[Items listed in a dataset]
☆ ☆ ☆ ☆

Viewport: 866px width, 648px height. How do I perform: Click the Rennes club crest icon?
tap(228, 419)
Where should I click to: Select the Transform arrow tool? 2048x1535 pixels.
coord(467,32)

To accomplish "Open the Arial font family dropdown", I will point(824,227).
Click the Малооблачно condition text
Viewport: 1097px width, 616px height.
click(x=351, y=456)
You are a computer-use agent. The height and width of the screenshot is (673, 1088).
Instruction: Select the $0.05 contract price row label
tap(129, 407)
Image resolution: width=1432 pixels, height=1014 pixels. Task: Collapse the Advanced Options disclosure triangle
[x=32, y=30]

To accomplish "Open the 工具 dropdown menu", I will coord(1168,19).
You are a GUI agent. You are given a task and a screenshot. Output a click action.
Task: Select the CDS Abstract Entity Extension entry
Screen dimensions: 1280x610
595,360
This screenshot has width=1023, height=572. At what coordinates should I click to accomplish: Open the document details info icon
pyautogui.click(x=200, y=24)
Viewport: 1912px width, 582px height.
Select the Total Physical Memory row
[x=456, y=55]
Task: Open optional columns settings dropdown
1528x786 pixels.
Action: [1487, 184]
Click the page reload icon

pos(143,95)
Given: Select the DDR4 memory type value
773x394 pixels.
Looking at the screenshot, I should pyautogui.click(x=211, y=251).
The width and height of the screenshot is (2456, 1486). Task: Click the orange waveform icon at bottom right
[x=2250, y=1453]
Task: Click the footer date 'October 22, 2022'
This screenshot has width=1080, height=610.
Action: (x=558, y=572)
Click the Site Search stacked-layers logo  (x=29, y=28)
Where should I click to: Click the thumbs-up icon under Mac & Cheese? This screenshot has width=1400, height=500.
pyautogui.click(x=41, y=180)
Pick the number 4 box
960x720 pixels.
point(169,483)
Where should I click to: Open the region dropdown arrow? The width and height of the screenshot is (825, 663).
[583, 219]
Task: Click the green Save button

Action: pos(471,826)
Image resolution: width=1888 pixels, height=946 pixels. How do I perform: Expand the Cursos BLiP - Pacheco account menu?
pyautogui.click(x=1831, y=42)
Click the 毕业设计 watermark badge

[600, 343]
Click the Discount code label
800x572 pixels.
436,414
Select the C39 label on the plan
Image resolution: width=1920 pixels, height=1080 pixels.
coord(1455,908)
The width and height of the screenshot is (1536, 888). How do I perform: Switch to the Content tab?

☆ ☆ ☆ ☆

__PROBLEM STATEMENT__. Copy out all of the lines above, character for character.

__RESPONSE TO THIS TASK__.
Viewport: 866px width, 648px height. How do I perform: Click the Rennes club crest icon?
tap(228, 419)
Where should I click to: Select the Transform arrow tool? 2048x1535 pixels.
coord(467,32)

To accomplish "Open the Arial font family dropdown", I will point(824,227).
Click the Малооблачно condition text
Viewport: 1097px width, 616px height.
click(x=351, y=456)
You are a computer-use agent. The height and width of the screenshot is (673, 1088).
Instruction: Select the $0.05 contract price row label
tap(129, 407)
Image resolution: width=1432 pixels, height=1014 pixels. Task: Collapse the Advanced Options disclosure triangle
[x=32, y=30]

To accomplish "Open the 工具 dropdown menu", I will coord(1168,19).
You are a GUI agent. You are given a task and a screenshot. Output a click action.
Task: Select the CDS Abstract Entity Extension entry
Screen dimensions: 1280x610
595,360
This screenshot has width=1023, height=572. At what coordinates should I click to accomplish: Open the document details info icon
pyautogui.click(x=200, y=24)
Viewport: 1912px width, 582px height.
Select the Total Physical Memory row
[x=456, y=55]
Task: Open optional columns settings dropdown
1528x786 pixels.
Action: [1487, 184]
Click the page reload icon

pos(143,95)
Given: Select the DDR4 memory type value
773x394 pixels.
Looking at the screenshot, I should pyautogui.click(x=211, y=251).
The width and height of the screenshot is (2456, 1486). Task: Click the orange waveform icon at bottom right
[x=2250, y=1453]
Task: Click the footer date 'October 22, 2022'
This screenshot has width=1080, height=610.
Action: (x=558, y=572)
Click the Site Search stacked-layers logo  (x=29, y=28)
Where should I click to: Click the thumbs-up icon under Mac & Cheese? This screenshot has width=1400, height=500.
pyautogui.click(x=41, y=180)
Pick the number 4 box
960x720 pixels.
point(169,483)
Where should I click to: Open the region dropdown arrow? The width and height of the screenshot is (825, 663).
[583, 219]
Task: Click the green Save button

Action: pos(471,826)
Image resolution: width=1888 pixels, height=946 pixels. How do I perform: Expand the Cursos BLiP - Pacheco account menu?
pyautogui.click(x=1831, y=42)
Click the 毕业设计 watermark badge

[600, 343]
Click the Discount code label
800x572 pixels.
436,414
Select the C39 label on the plan
Image resolution: width=1920 pixels, height=1080 pixels.
coord(1455,908)
The width and height of the screenshot is (1536, 888). How do I perform: Switch to the Content tab?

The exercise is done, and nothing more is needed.